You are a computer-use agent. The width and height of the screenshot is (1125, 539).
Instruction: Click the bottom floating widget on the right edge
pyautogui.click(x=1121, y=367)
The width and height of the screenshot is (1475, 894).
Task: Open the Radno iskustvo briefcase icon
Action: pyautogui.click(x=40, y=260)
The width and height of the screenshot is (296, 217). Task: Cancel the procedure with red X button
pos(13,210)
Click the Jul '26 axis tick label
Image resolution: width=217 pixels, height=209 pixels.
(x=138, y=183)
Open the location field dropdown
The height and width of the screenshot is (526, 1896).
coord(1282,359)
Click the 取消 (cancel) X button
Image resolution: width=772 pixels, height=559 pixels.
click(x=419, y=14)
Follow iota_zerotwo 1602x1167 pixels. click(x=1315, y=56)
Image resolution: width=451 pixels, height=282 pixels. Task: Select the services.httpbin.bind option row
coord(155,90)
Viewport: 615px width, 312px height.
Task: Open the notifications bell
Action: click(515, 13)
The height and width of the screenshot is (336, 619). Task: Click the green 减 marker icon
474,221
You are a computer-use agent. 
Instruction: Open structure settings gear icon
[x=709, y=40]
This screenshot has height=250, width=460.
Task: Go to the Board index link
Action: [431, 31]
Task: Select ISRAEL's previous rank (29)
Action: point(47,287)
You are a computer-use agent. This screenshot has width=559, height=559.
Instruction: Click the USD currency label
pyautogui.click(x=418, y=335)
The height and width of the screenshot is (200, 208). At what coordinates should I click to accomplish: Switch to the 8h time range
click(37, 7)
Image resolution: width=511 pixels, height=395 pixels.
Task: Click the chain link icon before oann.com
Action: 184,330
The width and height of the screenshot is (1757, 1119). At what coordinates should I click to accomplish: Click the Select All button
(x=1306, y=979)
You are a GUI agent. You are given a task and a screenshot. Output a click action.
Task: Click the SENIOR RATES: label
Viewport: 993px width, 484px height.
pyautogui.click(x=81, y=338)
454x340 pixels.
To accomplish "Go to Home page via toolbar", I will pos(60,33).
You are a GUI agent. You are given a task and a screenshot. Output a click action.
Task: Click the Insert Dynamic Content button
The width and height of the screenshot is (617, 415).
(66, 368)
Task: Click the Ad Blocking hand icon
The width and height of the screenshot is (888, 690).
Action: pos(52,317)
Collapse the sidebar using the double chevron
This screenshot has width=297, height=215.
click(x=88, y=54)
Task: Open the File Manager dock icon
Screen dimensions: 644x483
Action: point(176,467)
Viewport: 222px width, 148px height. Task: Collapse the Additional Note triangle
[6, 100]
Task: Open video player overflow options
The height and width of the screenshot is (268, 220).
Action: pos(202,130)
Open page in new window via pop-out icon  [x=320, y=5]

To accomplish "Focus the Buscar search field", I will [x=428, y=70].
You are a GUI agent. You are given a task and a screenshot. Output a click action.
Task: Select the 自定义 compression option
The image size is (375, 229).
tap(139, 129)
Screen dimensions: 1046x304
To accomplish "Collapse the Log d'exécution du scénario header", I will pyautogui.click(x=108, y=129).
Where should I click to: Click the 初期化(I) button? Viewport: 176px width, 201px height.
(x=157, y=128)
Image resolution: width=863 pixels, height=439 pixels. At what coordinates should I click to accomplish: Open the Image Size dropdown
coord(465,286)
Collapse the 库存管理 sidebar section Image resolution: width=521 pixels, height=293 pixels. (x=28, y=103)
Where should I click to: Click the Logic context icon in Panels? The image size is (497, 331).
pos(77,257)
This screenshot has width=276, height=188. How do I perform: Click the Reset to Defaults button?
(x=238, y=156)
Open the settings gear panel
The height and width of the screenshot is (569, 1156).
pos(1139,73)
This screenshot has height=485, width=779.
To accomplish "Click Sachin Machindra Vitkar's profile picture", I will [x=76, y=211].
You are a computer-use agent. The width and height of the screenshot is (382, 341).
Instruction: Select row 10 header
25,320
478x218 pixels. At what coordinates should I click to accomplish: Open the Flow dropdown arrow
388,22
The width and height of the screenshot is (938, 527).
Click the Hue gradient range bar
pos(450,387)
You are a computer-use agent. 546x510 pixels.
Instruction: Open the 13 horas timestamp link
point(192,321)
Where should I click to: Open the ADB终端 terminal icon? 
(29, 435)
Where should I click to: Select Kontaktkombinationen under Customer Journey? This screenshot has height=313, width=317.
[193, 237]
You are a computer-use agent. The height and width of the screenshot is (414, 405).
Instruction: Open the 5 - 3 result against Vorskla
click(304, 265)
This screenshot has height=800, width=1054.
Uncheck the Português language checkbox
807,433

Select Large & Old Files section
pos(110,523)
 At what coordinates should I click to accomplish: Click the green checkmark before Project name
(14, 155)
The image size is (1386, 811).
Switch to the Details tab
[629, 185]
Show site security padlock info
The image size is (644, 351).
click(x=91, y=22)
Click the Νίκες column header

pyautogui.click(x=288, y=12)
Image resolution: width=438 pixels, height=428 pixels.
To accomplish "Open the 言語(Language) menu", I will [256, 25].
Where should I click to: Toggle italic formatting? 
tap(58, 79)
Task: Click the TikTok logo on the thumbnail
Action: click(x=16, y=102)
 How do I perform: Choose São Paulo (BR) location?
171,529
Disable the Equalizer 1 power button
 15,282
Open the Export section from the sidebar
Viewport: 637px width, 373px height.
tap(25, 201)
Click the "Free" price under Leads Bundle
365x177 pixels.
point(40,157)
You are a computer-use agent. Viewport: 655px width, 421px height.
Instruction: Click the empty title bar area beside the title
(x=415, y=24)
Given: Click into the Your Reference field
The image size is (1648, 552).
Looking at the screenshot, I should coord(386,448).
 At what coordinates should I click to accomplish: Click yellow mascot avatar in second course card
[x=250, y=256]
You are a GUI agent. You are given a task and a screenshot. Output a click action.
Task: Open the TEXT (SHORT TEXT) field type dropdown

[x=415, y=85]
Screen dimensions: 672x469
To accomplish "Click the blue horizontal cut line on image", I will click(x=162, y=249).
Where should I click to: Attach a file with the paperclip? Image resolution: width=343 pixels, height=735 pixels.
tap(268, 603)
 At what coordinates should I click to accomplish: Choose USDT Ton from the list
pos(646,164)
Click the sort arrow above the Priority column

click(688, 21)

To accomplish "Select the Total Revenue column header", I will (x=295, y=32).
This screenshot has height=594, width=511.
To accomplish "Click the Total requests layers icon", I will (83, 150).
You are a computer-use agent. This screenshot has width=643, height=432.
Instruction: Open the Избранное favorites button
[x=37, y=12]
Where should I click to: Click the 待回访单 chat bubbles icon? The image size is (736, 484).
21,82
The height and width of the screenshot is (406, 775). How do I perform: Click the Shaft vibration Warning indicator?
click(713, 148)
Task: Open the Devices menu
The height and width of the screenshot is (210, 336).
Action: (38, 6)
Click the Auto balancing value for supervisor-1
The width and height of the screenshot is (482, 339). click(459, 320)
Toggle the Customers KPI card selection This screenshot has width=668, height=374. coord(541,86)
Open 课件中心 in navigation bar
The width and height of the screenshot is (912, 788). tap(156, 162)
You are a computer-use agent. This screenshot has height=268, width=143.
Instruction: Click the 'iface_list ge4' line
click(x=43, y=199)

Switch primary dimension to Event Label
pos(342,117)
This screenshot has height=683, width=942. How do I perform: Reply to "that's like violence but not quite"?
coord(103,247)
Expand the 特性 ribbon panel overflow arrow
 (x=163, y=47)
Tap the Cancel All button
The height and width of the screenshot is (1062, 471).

# # # #

**Work to complete**
Copy each entry exactly. Omit none.

**Problem solution**
You are a computer-use agent. The width and height of the screenshot is (1125, 539).
Instruction: Click the bottom floating widget on the right edge
pyautogui.click(x=1121, y=367)
The width and height of the screenshot is (1475, 894).
Task: Open the Radno iskustvo briefcase icon
Action: pyautogui.click(x=40, y=260)
The width and height of the screenshot is (296, 217). Task: Cancel the procedure with red X button
pos(13,210)
Click the Jul '26 axis tick label
Image resolution: width=217 pixels, height=209 pixels.
(x=138, y=183)
Open the location field dropdown
The height and width of the screenshot is (526, 1896).
coord(1282,359)
Click the 取消 (cancel) X button
Image resolution: width=772 pixels, height=559 pixels.
click(x=419, y=14)
Follow iota_zerotwo 1602x1167 pixels. click(x=1315, y=56)
Image resolution: width=451 pixels, height=282 pixels. Task: Select the services.httpbin.bind option row
coord(155,90)
Viewport: 615px width, 312px height.
Task: Open the notifications bell
Action: click(515, 13)
The height and width of the screenshot is (336, 619). Task: Click the green 减 marker icon
474,221
You are a computer-use agent. 
Instruction: Open structure settings gear icon
[x=709, y=40]
This screenshot has height=250, width=460.
Task: Go to the Board index link
Action: [431, 31]
Task: Select ISRAEL's previous rank (29)
Action: point(47,287)
You are a computer-use agent. This screenshot has width=559, height=559.
Instruction: Click the USD currency label
pyautogui.click(x=418, y=335)
The height and width of the screenshot is (200, 208). At what coordinates should I click to accomplish: Switch to the 8h time range
click(37, 7)
Image resolution: width=511 pixels, height=395 pixels.
Task: Click the chain link icon before oann.com
Action: 184,330
The width and height of the screenshot is (1757, 1119). At what coordinates should I click to accomplish: Click the Select All button
(x=1306, y=979)
You are a GUI agent. You are given a task and a screenshot. Output a click action.
Task: Click the SENIOR RATES: label
Viewport: 993px width, 484px height.
pyautogui.click(x=81, y=338)
454x340 pixels.
To accomplish "Go to Home page via toolbar", I will pos(60,33).
You are a GUI agent. You are given a task and a screenshot. Output a click action.
Task: Click the Insert Dynamic Content button
The width and height of the screenshot is (617, 415).
(66, 368)
Task: Click the Ad Blocking hand icon
The width and height of the screenshot is (888, 690).
Action: pos(52,317)
Collapse the sidebar using the double chevron
This screenshot has width=297, height=215.
click(x=88, y=54)
Task: Open the File Manager dock icon
Screen dimensions: 644x483
Action: point(176,467)
Viewport: 222px width, 148px height. Task: Collapse the Additional Note triangle
[6, 100]
Task: Open video player overflow options
The height and width of the screenshot is (268, 220).
Action: pos(202,130)
Open page in new window via pop-out icon  [x=320, y=5]

To accomplish "Focus the Buscar search field", I will [x=428, y=70].
You are a GUI agent. You are given a task and a screenshot. Output a click action.
Task: Select the 自定义 compression option
The image size is (375, 229).
tap(139, 129)
Screen dimensions: 1046x304
To accomplish "Collapse the Log d'exécution du scénario header", I will pyautogui.click(x=108, y=129).
Where should I click to: Click the 初期化(I) button? Viewport: 176px width, 201px height.
(x=157, y=128)
Image resolution: width=863 pixels, height=439 pixels. At what coordinates should I click to accomplish: Open the Image Size dropdown
coord(465,286)
Collapse the 库存管理 sidebar section Image resolution: width=521 pixels, height=293 pixels. (x=28, y=103)
Where should I click to: Click the Logic context icon in Panels? The image size is (497, 331).
pos(77,257)
This screenshot has width=276, height=188. How do I perform: Click the Reset to Defaults button?
(x=238, y=156)
Open the settings gear panel
The height and width of the screenshot is (569, 1156).
pos(1139,73)
This screenshot has height=485, width=779.
To accomplish "Click Sachin Machindra Vitkar's profile picture", I will [x=76, y=211].
You are a computer-use agent. The width and height of the screenshot is (382, 341).
Instruction: Select row 10 header
25,320
478x218 pixels. At what coordinates should I click to accomplish: Open the Flow dropdown arrow
388,22
The width and height of the screenshot is (938, 527).
Click the Hue gradient range bar
pos(450,387)
You are a computer-use agent. 546x510 pixels.
Instruction: Open the 13 horas timestamp link
point(192,321)
Where should I click to: Open the ADB终端 terminal icon? 
(29, 435)
Where should I click to: Select Kontaktkombinationen under Customer Journey? This screenshot has height=313, width=317.
[193, 237]
You are a computer-use agent. The height and width of the screenshot is (414, 405).
Instruction: Open the 5 - 3 result against Vorskla
click(304, 265)
This screenshot has height=800, width=1054.
Uncheck the Português language checkbox
807,433

Select Large & Old Files section
pos(110,523)
 At what coordinates should I click to accomplish: Click the green checkmark before Project name
(14, 155)
The image size is (1386, 811).
Switch to the Details tab
[629, 185]
Show site security padlock info
The image size is (644, 351).
click(x=91, y=22)
Click the Νίκες column header

pyautogui.click(x=288, y=12)
Image resolution: width=438 pixels, height=428 pixels.
To accomplish "Open the 言語(Language) menu", I will [256, 25].
Where should I click to: Toggle italic formatting? 
tap(58, 79)
Task: Click the TikTok logo on the thumbnail
Action: click(x=16, y=102)
 How do I perform: Choose São Paulo (BR) location?
171,529
Disable the Equalizer 1 power button
 15,282
Open the Export section from the sidebar
Viewport: 637px width, 373px height.
tap(25, 201)
Click the "Free" price under Leads Bundle
365x177 pixels.
point(40,157)
You are a computer-use agent. Viewport: 655px width, 421px height.
Instruction: Click the empty title bar area beside the title
(x=415, y=24)
Given: Click into the Your Reference field
The image size is (1648, 552).
Looking at the screenshot, I should coord(386,448).
 At what coordinates should I click to accomplish: Click yellow mascot avatar in second course card
[x=250, y=256]
You are a GUI agent. You are given a task and a screenshot. Output a click action.
Task: Open the TEXT (SHORT TEXT) field type dropdown

[x=415, y=85]
Screen dimensions: 672x469
To accomplish "Click the blue horizontal cut line on image", I will click(x=162, y=249).
Where should I click to: Attach a file with the paperclip? Image resolution: width=343 pixels, height=735 pixels.
tap(268, 603)
 At what coordinates should I click to accomplish: Choose USDT Ton from the list
pos(646,164)
Click the sort arrow above the Priority column

click(688, 21)

To accomplish "Select the Total Revenue column header", I will (x=295, y=32).
This screenshot has height=594, width=511.
To accomplish "Click the Total requests layers icon", I will (83, 150).
You are a computer-use agent. This screenshot has width=643, height=432.
Instruction: Open the Избранное favorites button
[x=37, y=12]
Where should I click to: Click the 待回访单 chat bubbles icon? The image size is (736, 484).
21,82
The height and width of the screenshot is (406, 775). How do I perform: Click the Shaft vibration Warning indicator?
click(713, 148)
Task: Open the Devices menu
The height and width of the screenshot is (210, 336).
Action: (38, 6)
Click the Auto balancing value for supervisor-1
The width and height of the screenshot is (482, 339). click(459, 320)
Toggle the Customers KPI card selection This screenshot has width=668, height=374. coord(541,86)
Open 课件中心 in navigation bar
The width and height of the screenshot is (912, 788). tap(156, 162)
You are a computer-use agent. This screenshot has height=268, width=143.
Instruction: Click the 'iface_list ge4' line
click(x=43, y=199)

Switch primary dimension to Event Label
pos(342,117)
This screenshot has height=683, width=942. How do I perform: Reply to "that's like violence but not quite"?
coord(103,247)
Expand the 特性 ribbon panel overflow arrow
 (x=163, y=47)
Tap the Cancel All button
The height and width of the screenshot is (1062, 471).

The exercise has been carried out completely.